The task: Write out exactly the lines below that run from the one containing "Image resolution: width=728" through the one containing "The width and height of the screenshot is (1500, 800).", both included, with no other lines.

───

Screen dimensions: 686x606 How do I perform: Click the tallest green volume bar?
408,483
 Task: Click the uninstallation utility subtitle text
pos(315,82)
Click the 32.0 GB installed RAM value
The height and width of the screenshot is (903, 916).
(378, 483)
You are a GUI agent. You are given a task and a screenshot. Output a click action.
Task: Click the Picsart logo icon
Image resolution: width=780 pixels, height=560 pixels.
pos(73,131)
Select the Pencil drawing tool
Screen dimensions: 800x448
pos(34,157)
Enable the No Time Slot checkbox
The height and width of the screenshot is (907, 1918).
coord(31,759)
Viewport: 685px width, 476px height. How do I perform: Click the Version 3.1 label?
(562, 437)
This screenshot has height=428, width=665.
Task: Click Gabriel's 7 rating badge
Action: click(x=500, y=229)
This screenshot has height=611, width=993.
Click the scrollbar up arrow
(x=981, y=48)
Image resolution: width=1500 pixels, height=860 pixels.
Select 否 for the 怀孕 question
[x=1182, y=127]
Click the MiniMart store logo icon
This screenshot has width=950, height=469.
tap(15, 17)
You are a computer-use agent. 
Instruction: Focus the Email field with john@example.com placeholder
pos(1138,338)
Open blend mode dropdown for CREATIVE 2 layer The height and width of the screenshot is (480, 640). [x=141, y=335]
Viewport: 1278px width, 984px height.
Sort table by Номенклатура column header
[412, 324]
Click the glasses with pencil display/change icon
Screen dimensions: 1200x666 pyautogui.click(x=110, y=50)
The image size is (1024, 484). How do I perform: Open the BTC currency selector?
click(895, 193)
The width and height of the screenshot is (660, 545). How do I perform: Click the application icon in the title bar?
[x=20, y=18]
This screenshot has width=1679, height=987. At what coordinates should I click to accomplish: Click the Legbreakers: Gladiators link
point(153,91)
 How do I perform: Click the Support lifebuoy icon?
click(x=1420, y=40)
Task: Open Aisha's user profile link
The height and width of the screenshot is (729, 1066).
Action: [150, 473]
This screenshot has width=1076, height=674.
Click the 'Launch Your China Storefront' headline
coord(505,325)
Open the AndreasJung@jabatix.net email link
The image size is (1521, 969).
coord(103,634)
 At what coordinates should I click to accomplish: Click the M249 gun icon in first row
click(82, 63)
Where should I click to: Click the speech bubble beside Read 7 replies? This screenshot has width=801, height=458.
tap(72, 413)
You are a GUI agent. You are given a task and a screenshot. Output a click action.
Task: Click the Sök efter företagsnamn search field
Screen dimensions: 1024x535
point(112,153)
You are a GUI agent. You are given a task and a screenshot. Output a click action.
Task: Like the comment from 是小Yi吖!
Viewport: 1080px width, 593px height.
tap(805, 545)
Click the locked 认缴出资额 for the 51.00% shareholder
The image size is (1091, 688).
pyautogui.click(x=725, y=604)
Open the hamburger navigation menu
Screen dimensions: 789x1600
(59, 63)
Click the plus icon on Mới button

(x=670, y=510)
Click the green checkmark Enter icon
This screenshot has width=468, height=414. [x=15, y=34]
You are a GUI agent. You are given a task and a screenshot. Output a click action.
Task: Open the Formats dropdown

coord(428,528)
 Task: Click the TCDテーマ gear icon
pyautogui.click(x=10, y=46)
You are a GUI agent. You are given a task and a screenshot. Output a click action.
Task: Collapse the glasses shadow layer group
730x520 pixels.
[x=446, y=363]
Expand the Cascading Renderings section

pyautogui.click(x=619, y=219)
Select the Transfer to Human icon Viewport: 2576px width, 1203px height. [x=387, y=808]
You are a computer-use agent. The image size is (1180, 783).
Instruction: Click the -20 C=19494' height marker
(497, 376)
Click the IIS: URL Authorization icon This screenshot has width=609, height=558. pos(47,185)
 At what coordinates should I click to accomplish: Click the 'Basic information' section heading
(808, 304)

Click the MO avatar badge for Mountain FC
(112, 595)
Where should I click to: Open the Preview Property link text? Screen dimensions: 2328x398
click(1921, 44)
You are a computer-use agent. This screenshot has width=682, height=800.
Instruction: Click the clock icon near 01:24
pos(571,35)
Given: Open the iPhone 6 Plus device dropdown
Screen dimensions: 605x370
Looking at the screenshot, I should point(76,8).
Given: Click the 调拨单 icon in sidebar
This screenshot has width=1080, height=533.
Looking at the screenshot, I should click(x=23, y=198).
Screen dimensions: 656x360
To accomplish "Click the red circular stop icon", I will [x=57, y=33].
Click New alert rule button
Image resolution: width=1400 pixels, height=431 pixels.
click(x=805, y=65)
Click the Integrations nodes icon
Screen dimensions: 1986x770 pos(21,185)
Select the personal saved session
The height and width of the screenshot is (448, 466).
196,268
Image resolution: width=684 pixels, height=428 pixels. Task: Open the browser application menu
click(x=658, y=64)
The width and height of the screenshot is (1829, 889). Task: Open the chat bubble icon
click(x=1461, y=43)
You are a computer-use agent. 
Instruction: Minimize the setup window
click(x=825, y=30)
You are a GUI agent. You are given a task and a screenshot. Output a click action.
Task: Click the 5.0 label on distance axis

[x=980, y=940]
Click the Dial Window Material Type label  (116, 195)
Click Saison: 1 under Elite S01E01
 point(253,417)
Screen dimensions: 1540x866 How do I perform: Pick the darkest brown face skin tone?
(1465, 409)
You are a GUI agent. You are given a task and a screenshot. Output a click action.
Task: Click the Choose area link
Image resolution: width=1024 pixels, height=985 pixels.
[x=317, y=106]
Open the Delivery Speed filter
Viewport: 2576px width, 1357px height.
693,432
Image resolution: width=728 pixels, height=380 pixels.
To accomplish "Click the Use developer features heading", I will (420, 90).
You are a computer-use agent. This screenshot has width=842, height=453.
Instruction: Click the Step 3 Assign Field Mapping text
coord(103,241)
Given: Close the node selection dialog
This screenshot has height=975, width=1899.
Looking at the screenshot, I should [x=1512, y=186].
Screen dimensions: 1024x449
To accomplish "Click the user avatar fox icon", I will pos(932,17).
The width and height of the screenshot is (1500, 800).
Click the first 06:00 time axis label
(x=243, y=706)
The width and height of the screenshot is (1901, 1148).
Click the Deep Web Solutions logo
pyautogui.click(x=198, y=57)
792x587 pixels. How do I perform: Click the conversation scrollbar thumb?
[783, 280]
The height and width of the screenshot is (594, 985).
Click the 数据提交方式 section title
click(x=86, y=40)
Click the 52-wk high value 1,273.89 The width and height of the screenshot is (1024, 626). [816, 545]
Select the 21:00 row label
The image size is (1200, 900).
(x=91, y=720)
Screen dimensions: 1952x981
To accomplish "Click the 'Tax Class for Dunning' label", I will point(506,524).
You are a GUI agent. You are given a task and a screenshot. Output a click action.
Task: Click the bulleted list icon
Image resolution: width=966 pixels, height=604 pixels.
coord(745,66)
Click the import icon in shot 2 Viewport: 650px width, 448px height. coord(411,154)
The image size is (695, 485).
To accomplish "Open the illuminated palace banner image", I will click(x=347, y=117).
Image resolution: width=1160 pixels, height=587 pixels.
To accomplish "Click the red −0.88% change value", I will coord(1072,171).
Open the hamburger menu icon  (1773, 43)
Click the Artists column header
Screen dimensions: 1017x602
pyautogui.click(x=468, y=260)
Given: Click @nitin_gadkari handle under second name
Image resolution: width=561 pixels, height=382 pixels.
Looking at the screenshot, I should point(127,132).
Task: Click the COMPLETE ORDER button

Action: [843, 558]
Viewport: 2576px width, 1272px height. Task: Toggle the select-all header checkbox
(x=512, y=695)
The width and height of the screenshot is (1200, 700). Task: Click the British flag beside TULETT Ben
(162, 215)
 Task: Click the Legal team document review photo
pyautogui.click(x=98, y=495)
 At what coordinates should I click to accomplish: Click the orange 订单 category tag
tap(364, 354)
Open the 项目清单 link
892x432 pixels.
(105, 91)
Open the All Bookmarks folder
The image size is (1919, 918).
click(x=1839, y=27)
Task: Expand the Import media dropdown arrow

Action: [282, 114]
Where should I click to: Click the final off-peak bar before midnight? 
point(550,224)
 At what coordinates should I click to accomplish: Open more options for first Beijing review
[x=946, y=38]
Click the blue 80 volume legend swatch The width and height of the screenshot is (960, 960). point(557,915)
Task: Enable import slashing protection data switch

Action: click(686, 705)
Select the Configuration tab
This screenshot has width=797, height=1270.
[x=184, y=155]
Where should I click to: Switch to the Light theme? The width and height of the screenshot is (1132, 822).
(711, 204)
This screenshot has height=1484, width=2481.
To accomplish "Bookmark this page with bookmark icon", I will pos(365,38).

───

Response to this exercise:
Image resolution: width=728 pixels, height=380 pixels.
To accomplish "Click the Use developer features heading", I will (420, 90).
You are a computer-use agent. This screenshot has width=842, height=453.
Instruction: Click the Step 3 Assign Field Mapping text
coord(103,241)
Given: Close the node selection dialog
This screenshot has height=975, width=1899.
Looking at the screenshot, I should [x=1512, y=186].
Screen dimensions: 1024x449
To accomplish "Click the user avatar fox icon", I will pos(932,17).
The width and height of the screenshot is (1500, 800).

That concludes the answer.